Applied Digital Teams with Babcock & Wilcox, Commits $15M to Corintis for AI Cooling
Applied Digital is treating energy as a strategic asset, partnering with Babcock & Wilcox to install steam turbines for faster natural gas power and leading a $15 million investment in Corintis’ micro-channel cooling to increase AI rack density. Analysts forecast fiscal Q3 revenue of $75.06 million, up 41.8% year-over-year.
1. Strategic Energy Partnerships
Applied Digital has shifted its focus to energy availability as a competitive asset, entering a collaboration with Babcock & Wilcox to deploy proven steam turbine technology in natural gas-fired plants. The company also led a $15 million funding round in Corintis to develop micro-channel cold plate systems aimed at improving thermal efficiency for next-generation GPU workloads.
2. Deployment Impact on AI Campus
The steam turbine initiative targets to shorten project delivery timelines—current gas turbines face delivery into the early 2030s—enabling faster power-on at Polaris campuses. Early power availability may accelerate lease commencements, boost utilization of contracted megawatts and enhance revenue visibility, while advanced cooling could sustain higher compute density per building.

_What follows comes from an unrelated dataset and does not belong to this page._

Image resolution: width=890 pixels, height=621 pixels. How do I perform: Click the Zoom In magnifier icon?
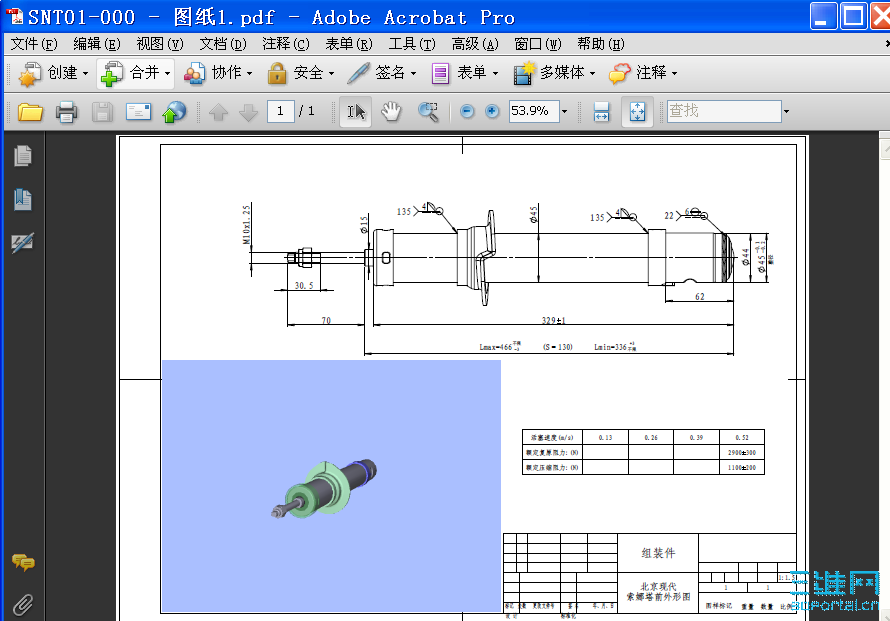point(490,111)
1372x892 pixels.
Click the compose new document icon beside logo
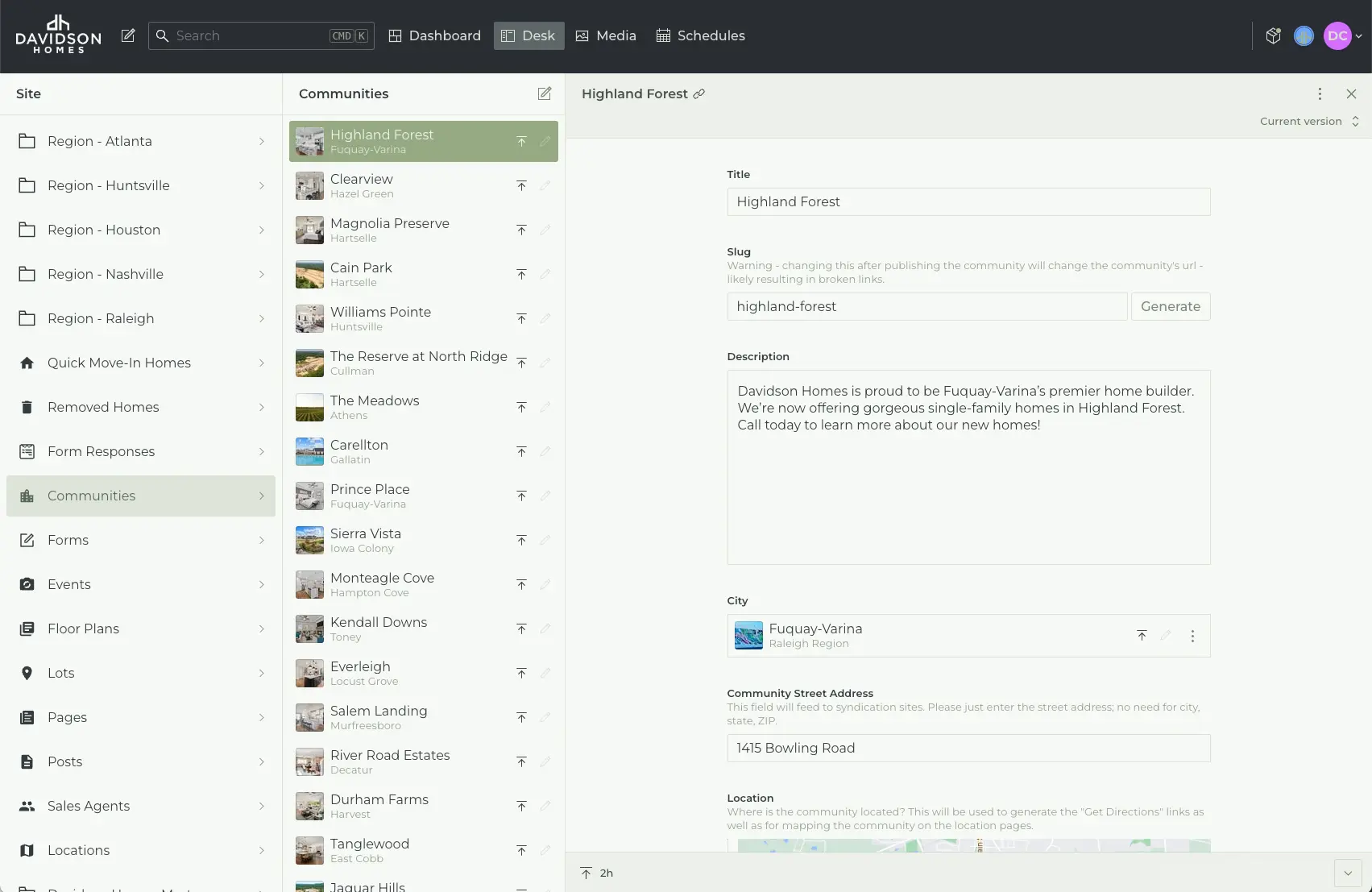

3. Financial Outlook and Valuation
Analysts project fiscal Q3 revenue of $75.06 million, a 41.8% increase year-over-year, as APLD leverages these energy strategies to underpin growth. Shares have climbed 148.6% over the past six months, but the stock trades at a forward 12-month price/sales of 21.62X—more than double the sector average—with a Value Score of F.
4. Competitive Landscape
Applied Digital’s asset-heavy approach contrasts with Vertiv and nVent’s vendor models that offer power distribution and thermal management equipment with lower capital requirements. While an integrated campus model may speed energization, it also concentrates construction, permitting and utility coordination risks at each site.